Chapter 13. Monoïmus.

But the followers of Monoïmus the Arabian assert that the originating principle of the universe is a primal man and son of man; and that, as Moses states, the things that have been produced were produced not by the primal man, but by the Son of that primal man, yet not by the entire Son, but by part of Him. And (Monoïmus asserts) that the Son of man is iota, which stands for ten, the principal number in which is (inherent) the subsistence of all number (in general, and) through which every number (in particular) consists, as well as the generation of the universe, fire, air, water, and earth. But inasmuch as this is one iota and one tittle, and what is perfect (emanates) from what is perfect, or, in other words, a tittle flows down from above, containing all things in itself; (therefore,) whatsoever things also the man possesses, the Father of the Son of man possesses likewise. Moses, therefore, says that the world was made in six days, that is, by six powers, out of which the world was made by the one tittle. For cubes, and octahedrons, and pyramids, and all figures similar to these, having equal superficies, out of which consist fire, air, water, and earth, have been produced from numbers comprehended in that simple tittle of the iota, which is Son of man. When, therefore, says (Monoïmus), Moses mentions the rod's being brandished for the purpose of bringing the plagues upon Egypt, he alludes allegorically to the (alterations of the) world of iota; nor did he frame more than ten plagues. If, however, says he, you wish to become acquainted with the universe, search within yourself who is it that says, My soul, my flesh, and my mind, and who is it that appropriates each one thing unto himself, as another (would do) for himself. Understand that this is a perfect one arising from (one that is) perfect, and that he considers as his own all so-called nonentities and all entities. These, then, are the opinions of Monoïmus also.

Chapter 14. Tatian.

Tatian, however, similarly with Valentinus and the others, says that there are certain invisible Aeons, and that by some one of these the world below has been created, and the things existing in it. And he habituates himself to a very cynical mode of life, and almost in nothing differs from Marcion, as appertaining both to his slanders, and the regulations enacted concerning marriage.
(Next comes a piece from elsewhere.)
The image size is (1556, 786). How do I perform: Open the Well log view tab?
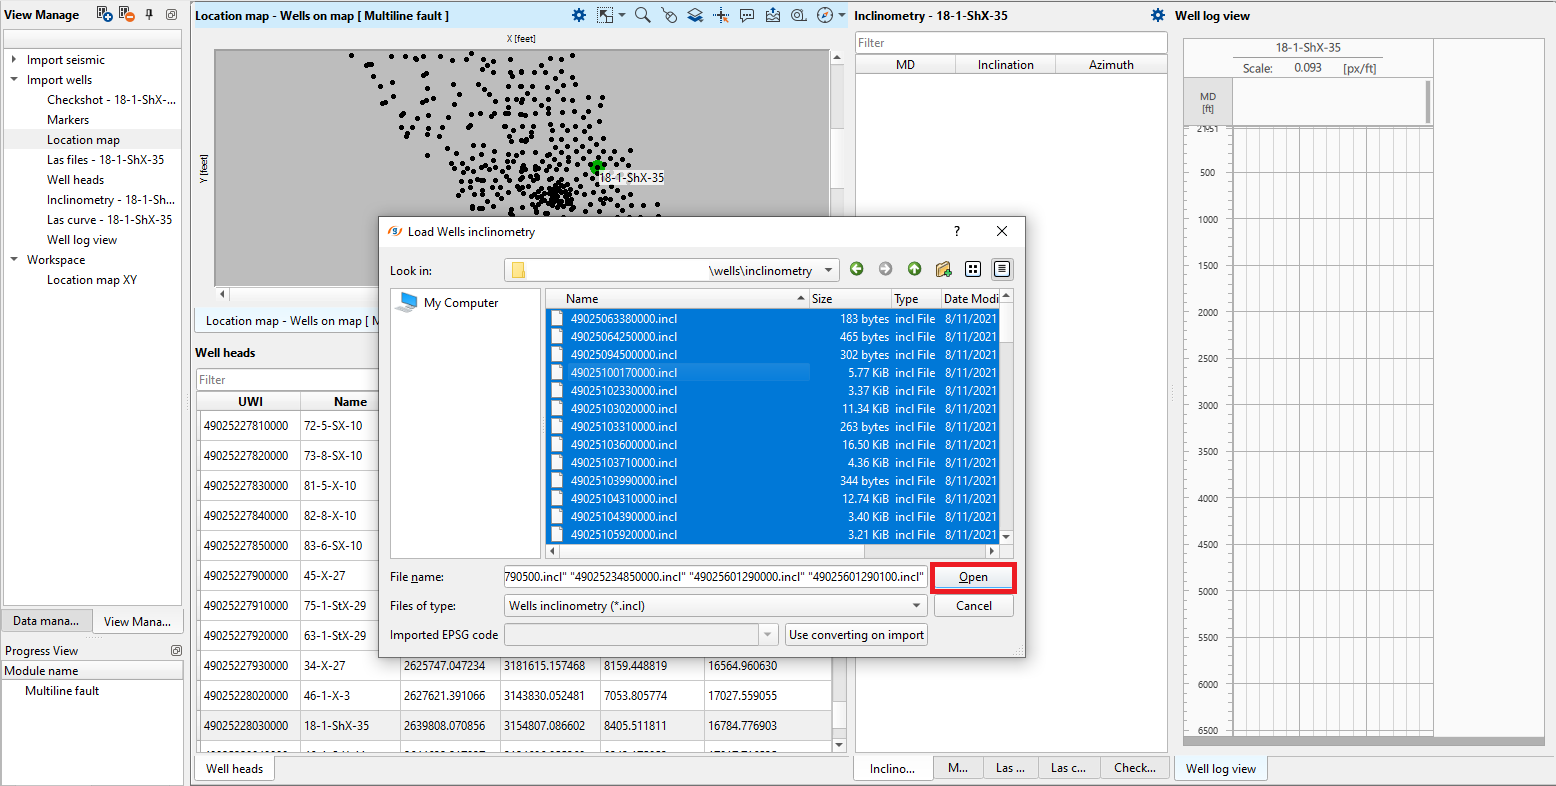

Chapter 15. Marcion and Cerdo.

But Marcion, of Pontus, and Cerdon, his preceptor, themselves also lay down that there are three principles of the universegood, just, and matter. Some disciples, however, of these add a fourth, saying, good, just, evil, and matter. But they all affirm that the good (Being) has made nothing at all, though some denominate the just one likewise evil, whereas others that his only title is that of just. And they allege that (the just Being) made all things out of subjacent matter, for that he made them not well, but irrationally. For it is requisite that the things made should be similar to the maker; wherefore also they thus employ the evangelical parables, saying, A good tree cannot bring forth evil fruit, Matthew 7:18 and the rest of the passage. Now Marcion alleges that the conceptions badly devised by the (just one) himself constituted the allusion in this passage. And (he says) that Christ is the Son of the good Being, and was sent for the salvation of souls by him whom he styles the inner than. And he asserts that he appeared as a man though not being a man, and as incarnate though not being incarnate. And he maintains that his manifestation was only phantastic, and that he underwent neither generation nor passion except in appearance. And he will not allow that flesh rises again; but in affirming marriage to be destruction, he leads his disciples towards a very cynical life. And by these means he imagines that he annoys the Creator, if he should abstain from the things that are made or appointed by Him.

Chapter 16. Apelles.

But Apelles, a disciple of this heretic, was displeased at the statements advanced by his preceptor, as we have previously declared, and by another theory supposed that there are four gods. And the first of these he alleges to be the Good Being, whom the prophets did not know, and Christ to be His Son. And the second God, he affirms to be the Creator of the universe, and Him he does not wish to be a God. And the third God, he states to be the fiery one that was manifested; and the fourth to be an evil one. And Apelles calls these angels; and by adding (to their number) Christ likewise, he will assert Him to be a fifth God. But this heretic is in the habit of devoting his attention to a book which he calls Revelations of a certain Philumene, whom he considers a prophetess. And he affirms that Christ did not receive his flesh from the Virgin, but from the adjacent substance of the world. In this manner he composed his treatises against the law and the prophets, and attempts to abolish them as if they had spoken falsehoods, and had not known God. And Apelles, similarly with Marcion, affirms that the different sorts of flesh are destroyed.

Chapter 17. Cerinthus.

Cerinthus, however, himself having been trained in Egypt, determined that the world was not made by the first God, but by a certain angelic power. And this power was far separated and distant from that sovereignty which is above the entire circle of existence, and it knows not the God (that is) above all things. And he says that Jesus was not born of a virgin, but that He sprang from Joseph and Mary as their son, similar to the rest of men; and that He excelled in justice, and prudence, and understanding above all the rest of mankind. And Cerinthus maintains that, after Jesus' baptism, Christ came down in the form of a dove upon Him from the sovereignty that is above the whole circle of existence, and that then He proceeded to preach the unknown Father, and to work miracles. And he asserts that, at the conclusion of the passion, Christ flew away from Jesus, but that Jesus suffered, and that Christ remained incapable of suffering, being a spirit of the Lord.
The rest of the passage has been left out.